Yingluck is in Japan for the Japan-Mekong Summit, which began on Thursday and will wrap up today. The summit is being held to discuss Japan-initiated development schemes for countries in the Mekong basin.
The premier praised the Japan-Mekong cooperation, saying the new master plan to be endorsed today would benefit people in the Mekong basin and urged the private sector to invest in the scheme.
She added that Japanese investors would play a crucial role in the development of the Mekong basin as well as the region’s relations with Japan.
Yingluck explained that several plans were underway to fix the damages sustained by last year’s flood crisis and thanked the Japanese private sector for helping her government restore and rehabilitate the country quickly.
After her luncheon speech, Yingluck accompanied other leaders from Mekong countries, including Cambodian Prime Minister Hun Sen, Lao premier Thongsing Tham-mavong, Myanmar President Thein Sein and Vietnamese premier Nguyen Tan Dung to an audience with Japanese Emperor Akihito yesterday.
This was the fourth Japan-Mekong Summit held in Tokyo to discuss cooperation in the development of the Mekong region.
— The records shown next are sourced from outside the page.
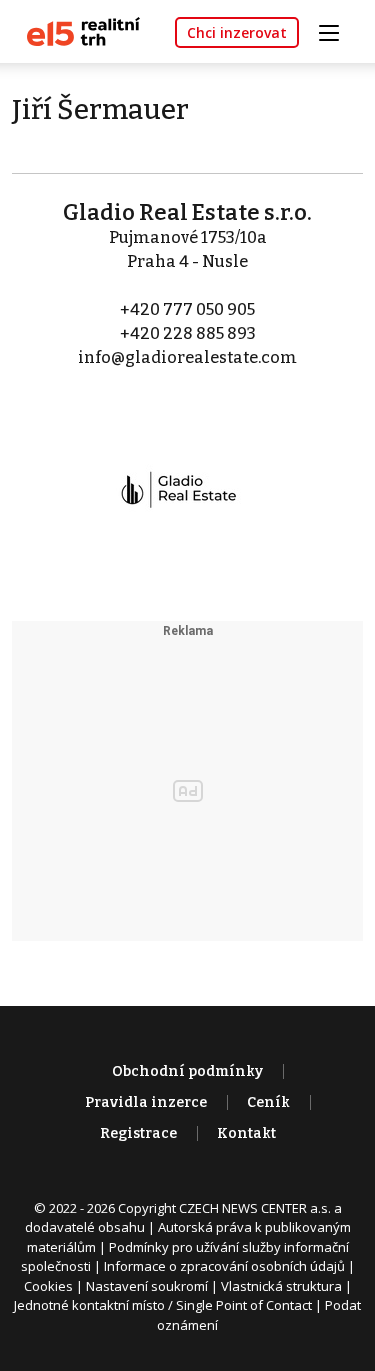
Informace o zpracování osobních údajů (224, 1266)
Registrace (138, 1133)
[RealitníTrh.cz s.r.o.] (76, 30)
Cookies (48, 1286)
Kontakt (246, 1133)
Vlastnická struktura (281, 1286)
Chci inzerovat (237, 32)
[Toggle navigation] (336, 30)
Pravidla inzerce (146, 1102)
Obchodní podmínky (187, 1071)
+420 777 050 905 (187, 309)
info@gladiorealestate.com (187, 357)
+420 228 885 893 (188, 333)
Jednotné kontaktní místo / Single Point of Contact (163, 1305)
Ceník (268, 1102)
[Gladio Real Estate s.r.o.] (188, 476)
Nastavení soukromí (147, 1286)
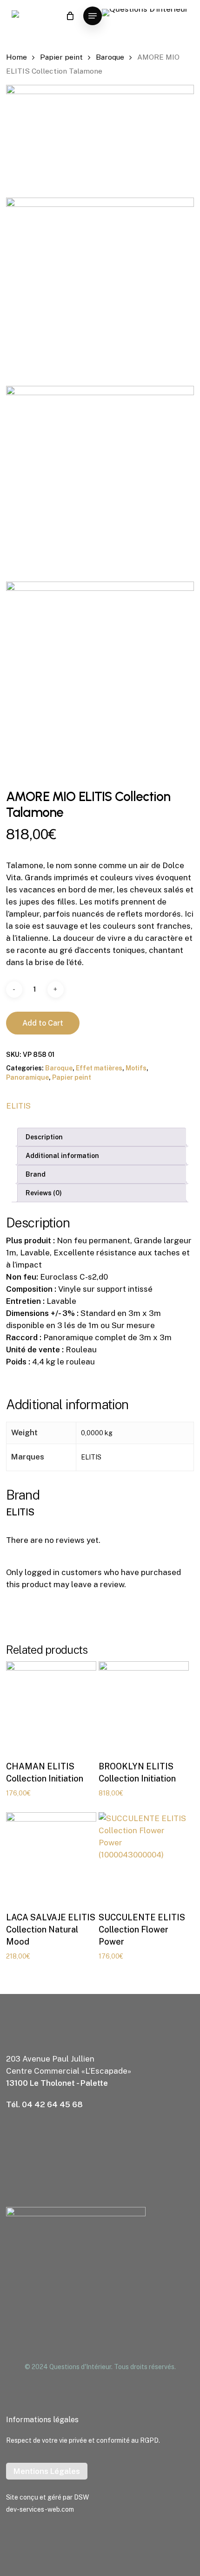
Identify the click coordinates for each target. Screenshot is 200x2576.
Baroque (110, 57)
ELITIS (18, 1105)
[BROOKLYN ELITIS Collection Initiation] (144, 1706)
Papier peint (61, 57)
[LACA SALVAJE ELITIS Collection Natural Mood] (51, 1857)
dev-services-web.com (40, 2509)
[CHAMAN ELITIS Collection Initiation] (51, 1706)
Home (16, 57)
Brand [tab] (36, 1174)
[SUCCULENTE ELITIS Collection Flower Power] (144, 1857)
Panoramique (27, 1077)
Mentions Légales (46, 2471)
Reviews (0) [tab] (44, 1193)
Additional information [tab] (62, 1155)
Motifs (136, 1068)
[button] (92, 16)
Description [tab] (44, 1137)
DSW (81, 2497)
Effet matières (99, 1068)
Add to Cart (42, 1023)
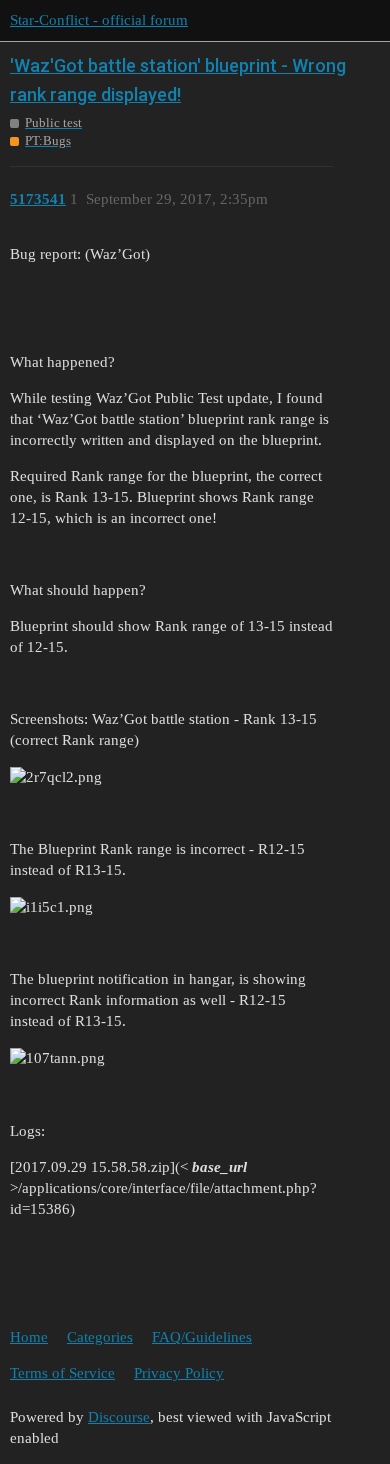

During the latest summit, the leaders are scheduled to issue a “Tokyo Strategy 2012 for Mekong-Japan Cooperation” as well as adopt concrete actions and measures over the next three years.
The previous three-year action plan was adopted in the first summit in 2009, when Japan pledged 500 billion yen (Bt189 billion) in official aid to Mekong nations from the fiscal year of 2010 with a 63-point action plan.
The new action plan would be in the context of regional integration as Asean forms an economic community by 2015.